Juan Widmer - Das Gefühl, das ich suche.

Bildnerisches Gestalten

Widmer

Neun Portraits zeigen denselben suchenden Blick in unterschiedlichen Farb- und Malvarianten. Ausgehend von einer Schwarz-Weiss-Fotografie spielt die Serie mit der Balance zwischen Reduktion und Ausdruck. Durch variierende Farbsättigung und Pinselstriche wird die fragile Stimmung des Blicks in neun Nuancen spürbar. So lädt jedes Bild dazu ein, sich auf die leise Intensität der Suche einzulassen und eigene Empfindungen darin zu entdecken.

Neun Portraits, neun Versionen desselben Blicks.

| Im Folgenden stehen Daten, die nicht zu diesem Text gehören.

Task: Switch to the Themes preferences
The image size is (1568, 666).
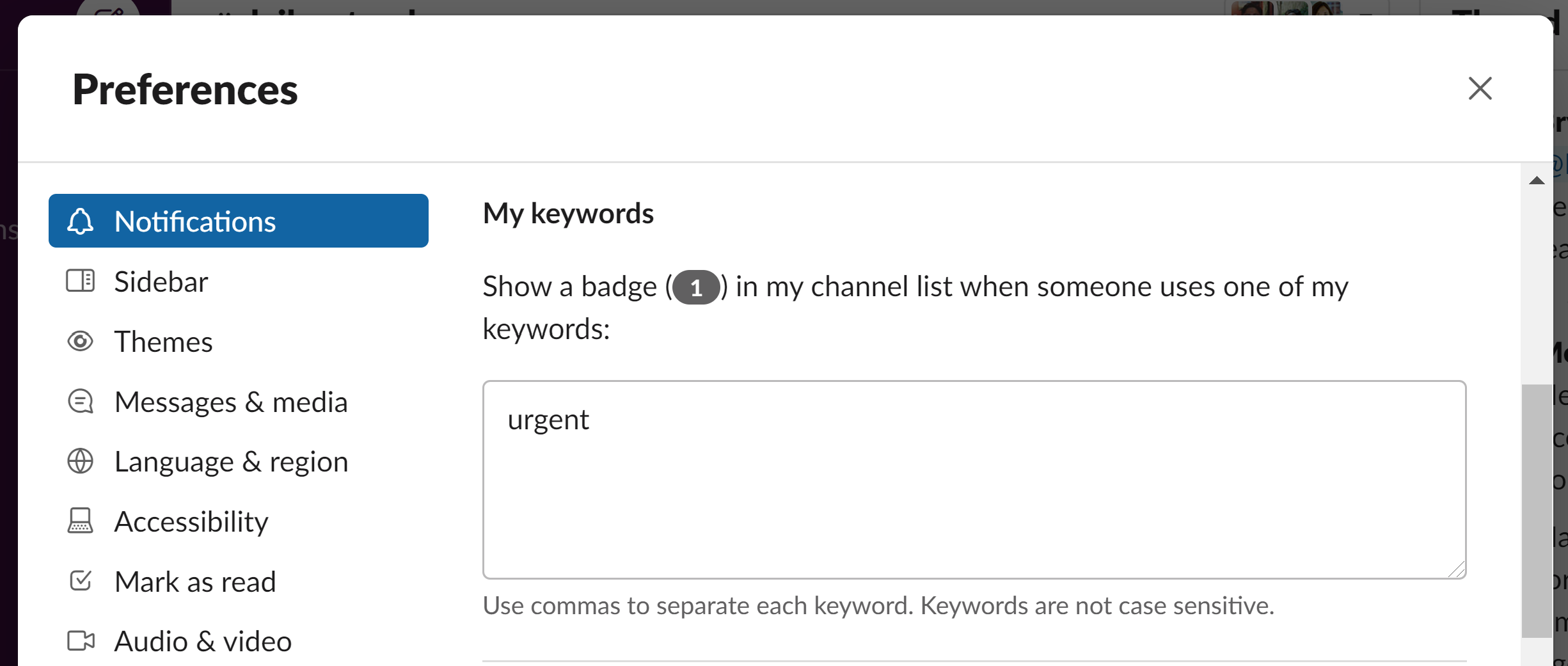Action: pos(163,342)
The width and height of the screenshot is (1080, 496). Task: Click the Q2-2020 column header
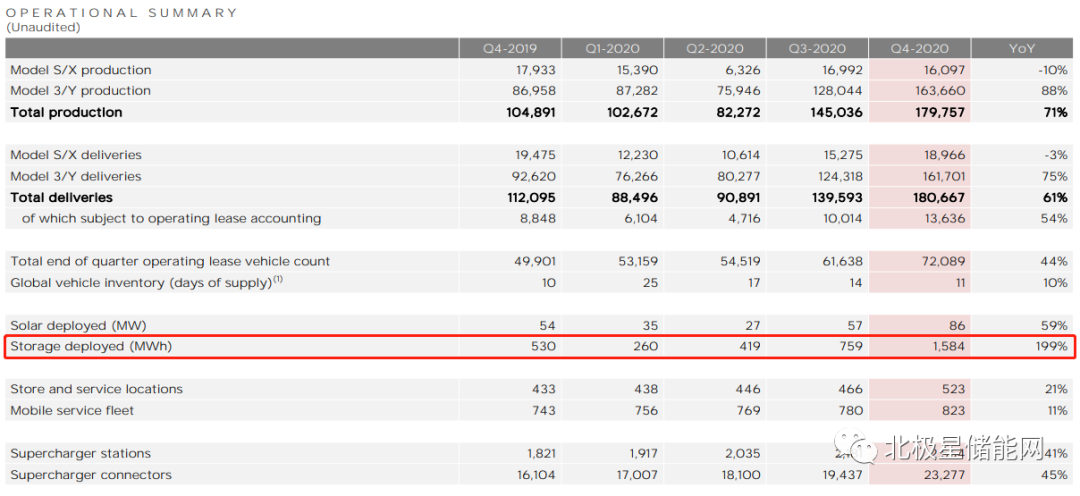713,48
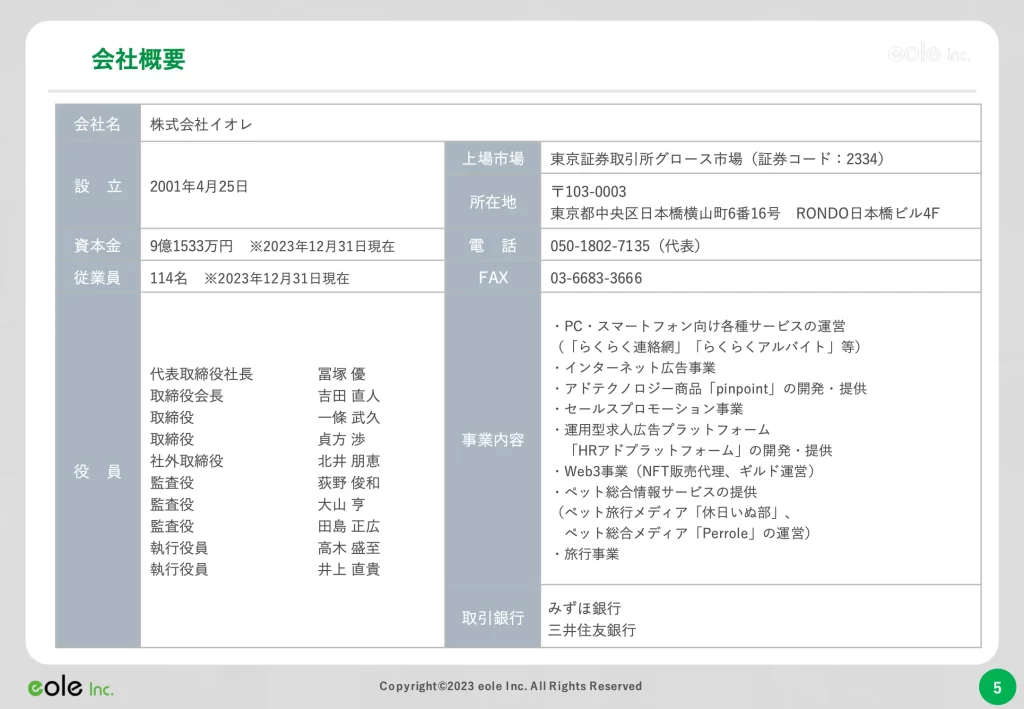Click the employee count 114名
The image size is (1024, 709).
click(x=169, y=278)
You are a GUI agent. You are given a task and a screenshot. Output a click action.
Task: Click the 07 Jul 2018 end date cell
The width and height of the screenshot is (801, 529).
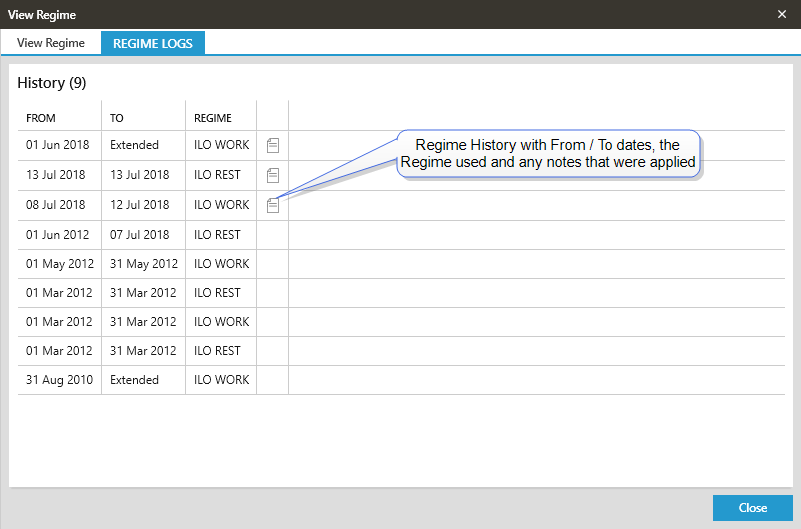140,235
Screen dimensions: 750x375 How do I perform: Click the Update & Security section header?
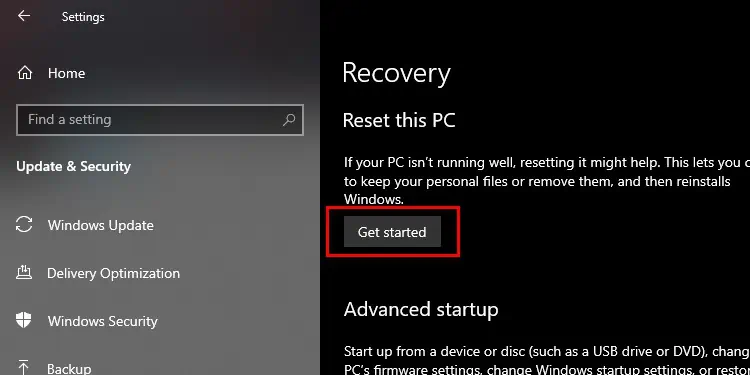coord(74,166)
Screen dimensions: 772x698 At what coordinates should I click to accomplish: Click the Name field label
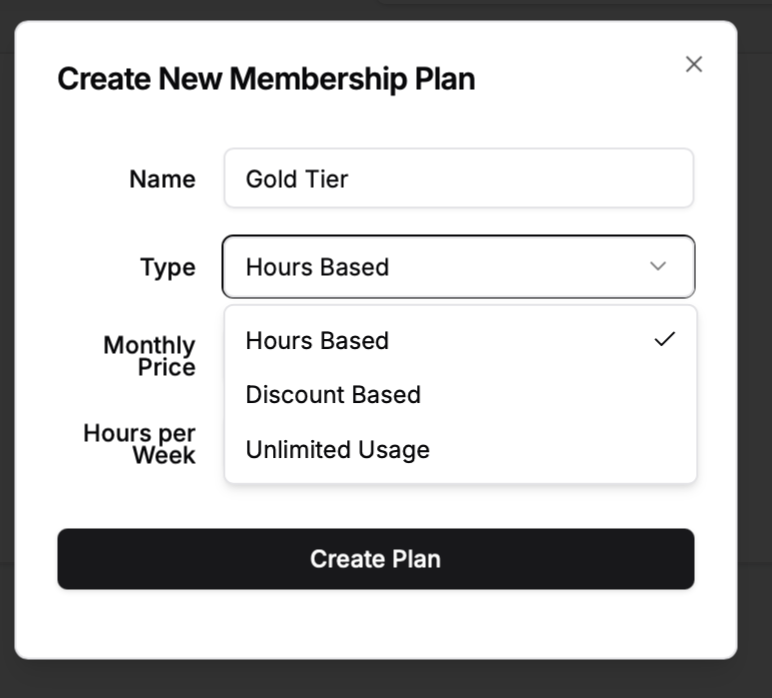coord(162,179)

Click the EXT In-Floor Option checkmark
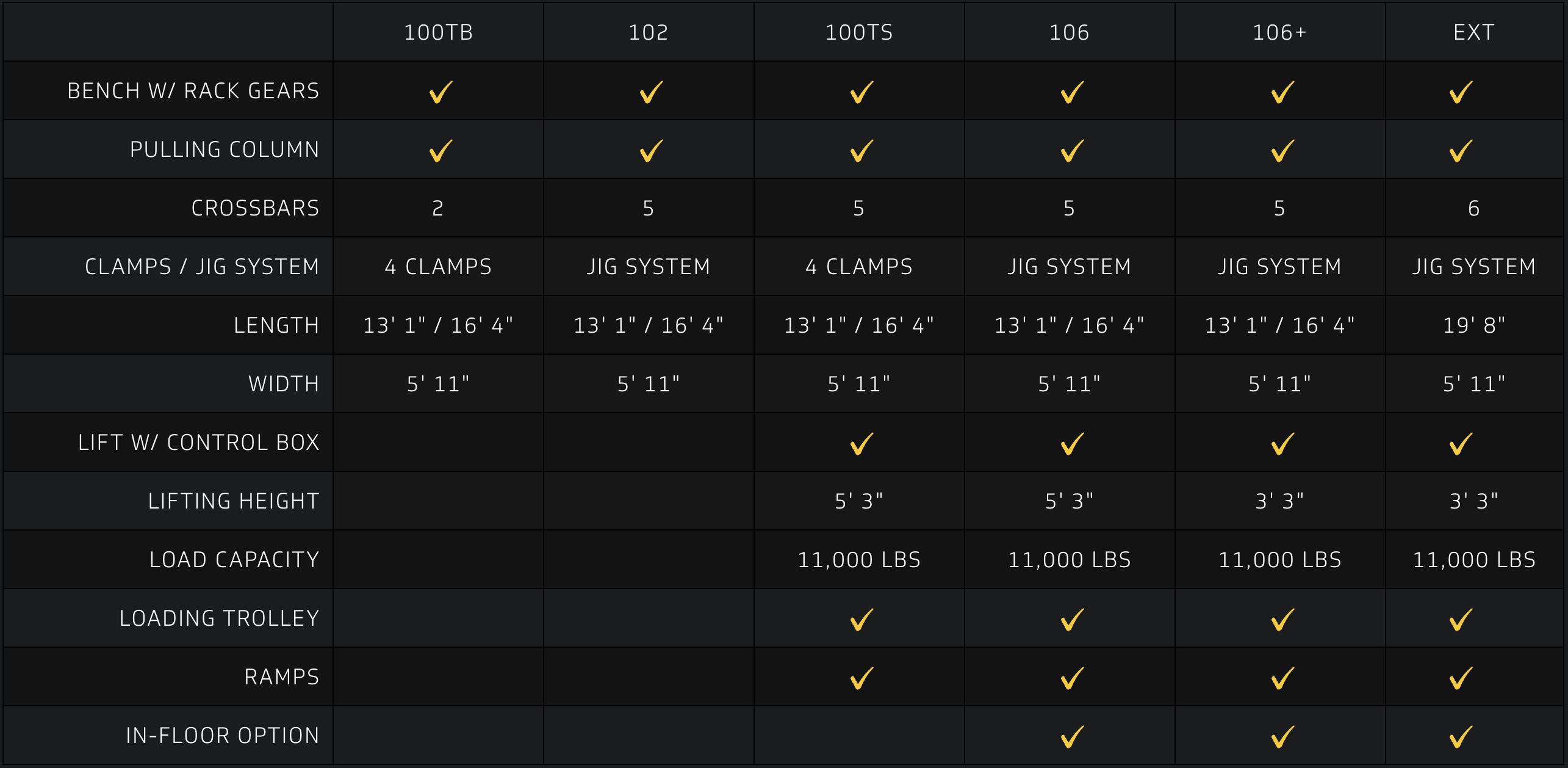click(x=1461, y=737)
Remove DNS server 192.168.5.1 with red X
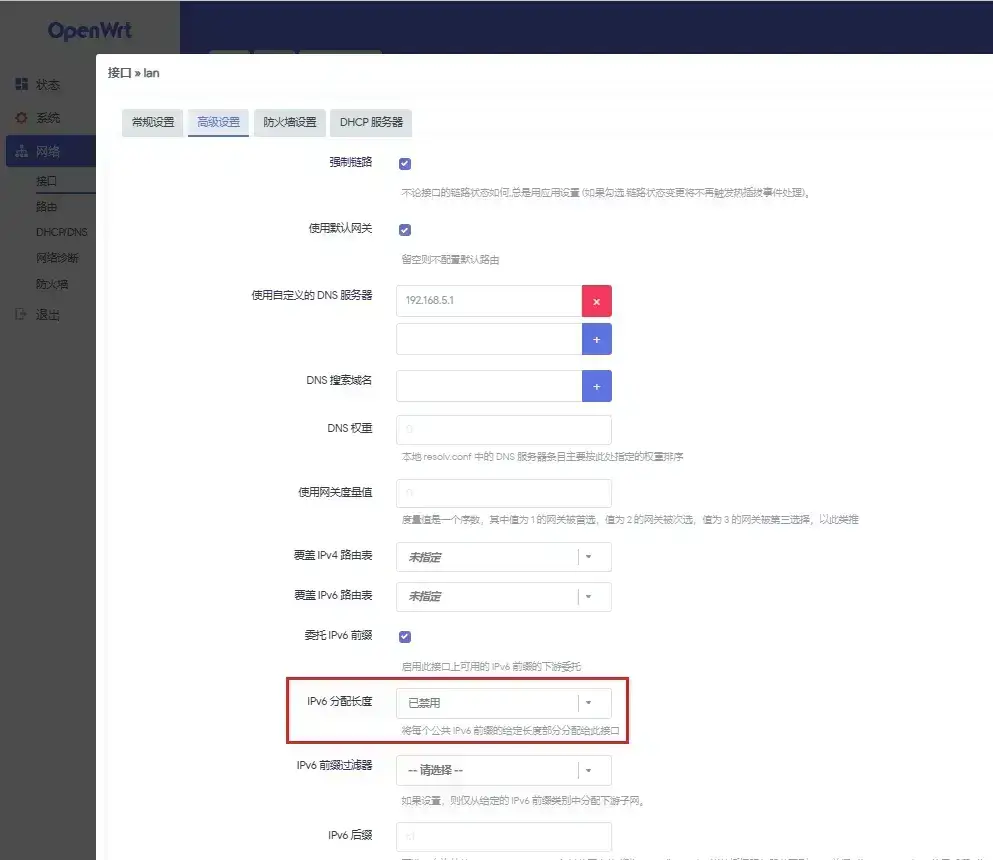 point(596,301)
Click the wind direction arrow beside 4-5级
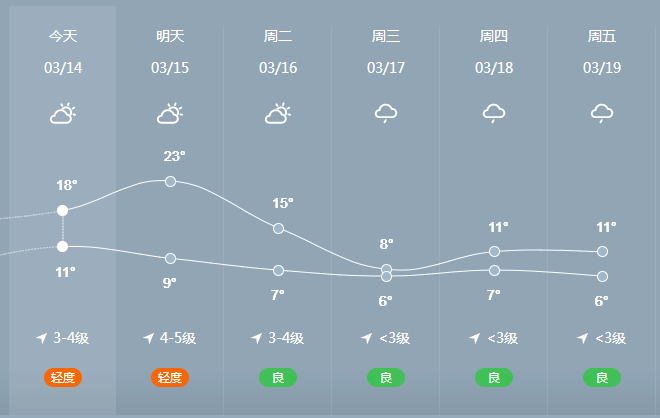This screenshot has height=418, width=660. click(x=149, y=338)
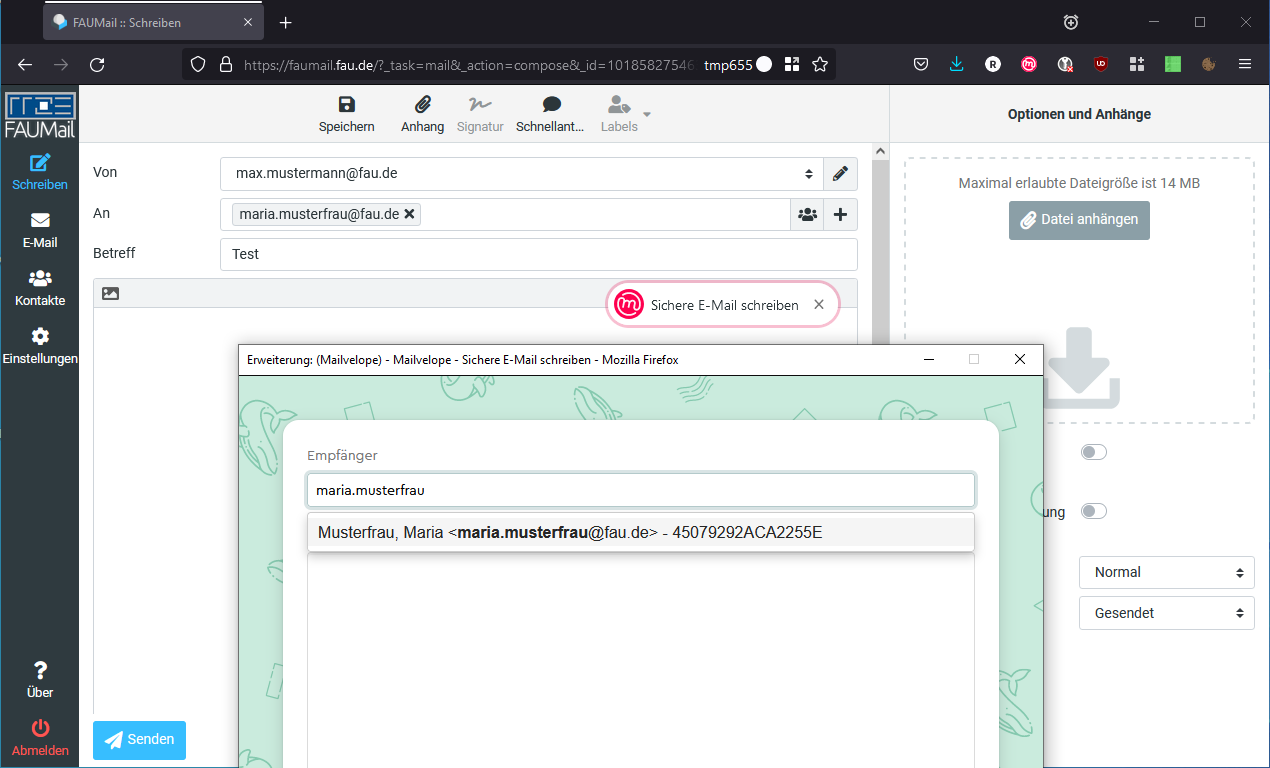Click the plus icon to add recipient header
Screen dimensions: 1270x768
click(x=840, y=214)
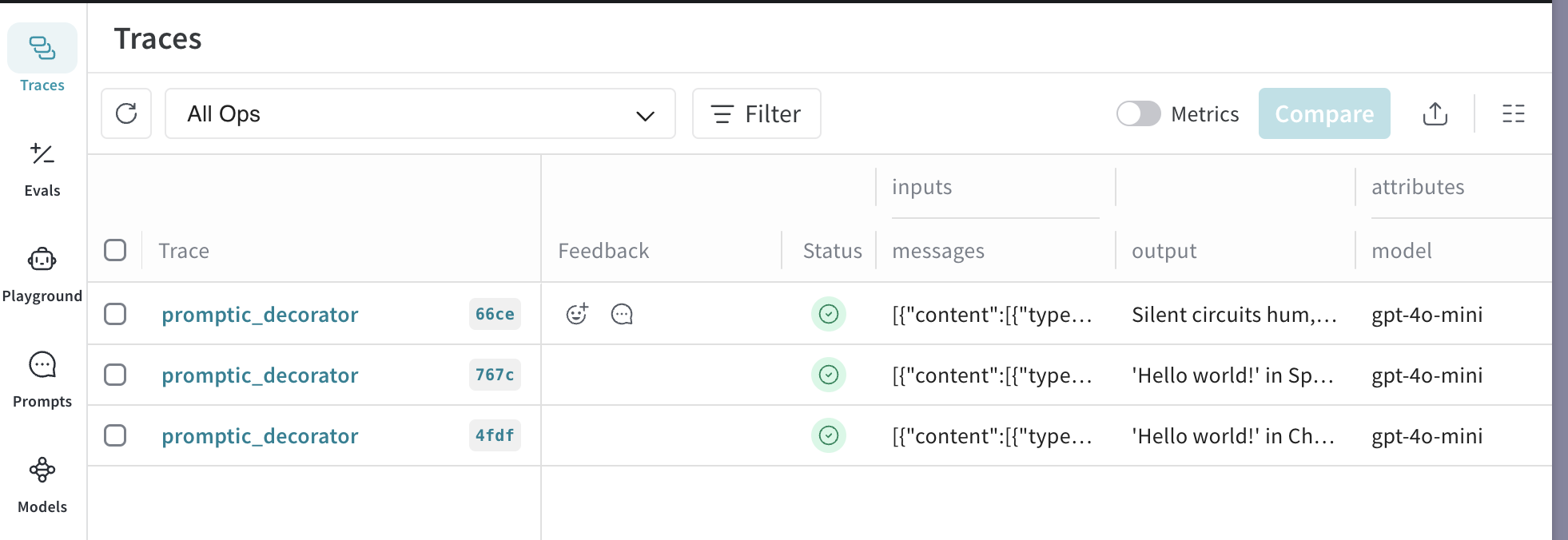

Der Kopf bleibt gleich, die Gesichtszüge auch – und trotzdem wirkt jedes Bild auf seine eigene Weise. Die Arbeit ist ein Versuch, ein Gefühl einzufangen, das oft unbeachtet bleibt: den träumerisch-suchenden Blick einer Person. Dieser Ausdruck bildet den Kern der Serie und wird in verschiedenen Abstufungen von Farbe und Malweise umgesetzt.

Am Anfang stand eine Schwarz-Weiss-Fotografie. Ohne Farben richtet sich der Blick automatisch stärker auf Ausdruck und Form, nichts lenkt ab. Diese Reduktion hat mich fasziniert. Daraus entstand die Frage: Wie lässt sich so ein Bild in Farbe übertragen, ohne dass die leise, suchende Intensität verloren geht – vielleicht sogar so, dass sie noch klarer hervortritt?

Die Serie ist als Matrix von drei mal drei Bildern angelegt. Von links nach rechts steigt die Anzahl der Pinselstriche, von oben nach unten die Farbsättigung. Ganz oben links hängt ein fast monochromes Portrait, gemalt mit gebrochenen Weisstönen, kühlen Dunkelheiten und einer bewusst schlichten Farbpalette. Es erinnert an die Fotovorlage und bildet einen stillen, fast zurückhaltenden Einstieg. Von dort aus steigern sich Komplexität und Farbigkeit: Striche werden zahlreicher, Flächen dichter, Töne kräftiger. Trotz dieser Veränderungen bleibt die Wirkung des Blicks fast gleich. Der Ausdruck – suchend, tastend, fast schleichend findend – zieht sich durch alle neun Bilder. Die Unterschiede in Malweise und Farbwahl dienen allein dazu, genau diese Stimmung zu stützen und ihr mehr Präsenz zu geben. Jedes Bild ist ein Versuch, mit anderen Mitteln dasselbe Gefühl zu transportieren.

Es geht nicht um reine Abwechslung, sondern um das Ausloten einer Grenze: Wie reduziert kann ein Portrait sein, ohne an Wirkung zu verlieren? Und umgekehrt: Wann unterstützt mehr Malerei den Ausdruck, ohne ihn zu überladen? So entsteht ein Wechselspiel zwischen Einfachheit und Dichte, zwischen Andeutung und Ausarbeitung, das den Blick immer wieder neu rahmt.

Die Serie lädt dazu ein, sich Bild für Bild auf diesen Blick einzulassen. Wer sich Zeit nimmt, merkt schnell: Die Suche, die hier sichtbar wird, gehört nicht nur der dargestellten Person. Sie springt über – still, aber nachhaltig – auf diejenige Person, die sie betrachtet. Und vielleicht entdeckt sie in der Begegnung auch etwas von der eigenen Suche.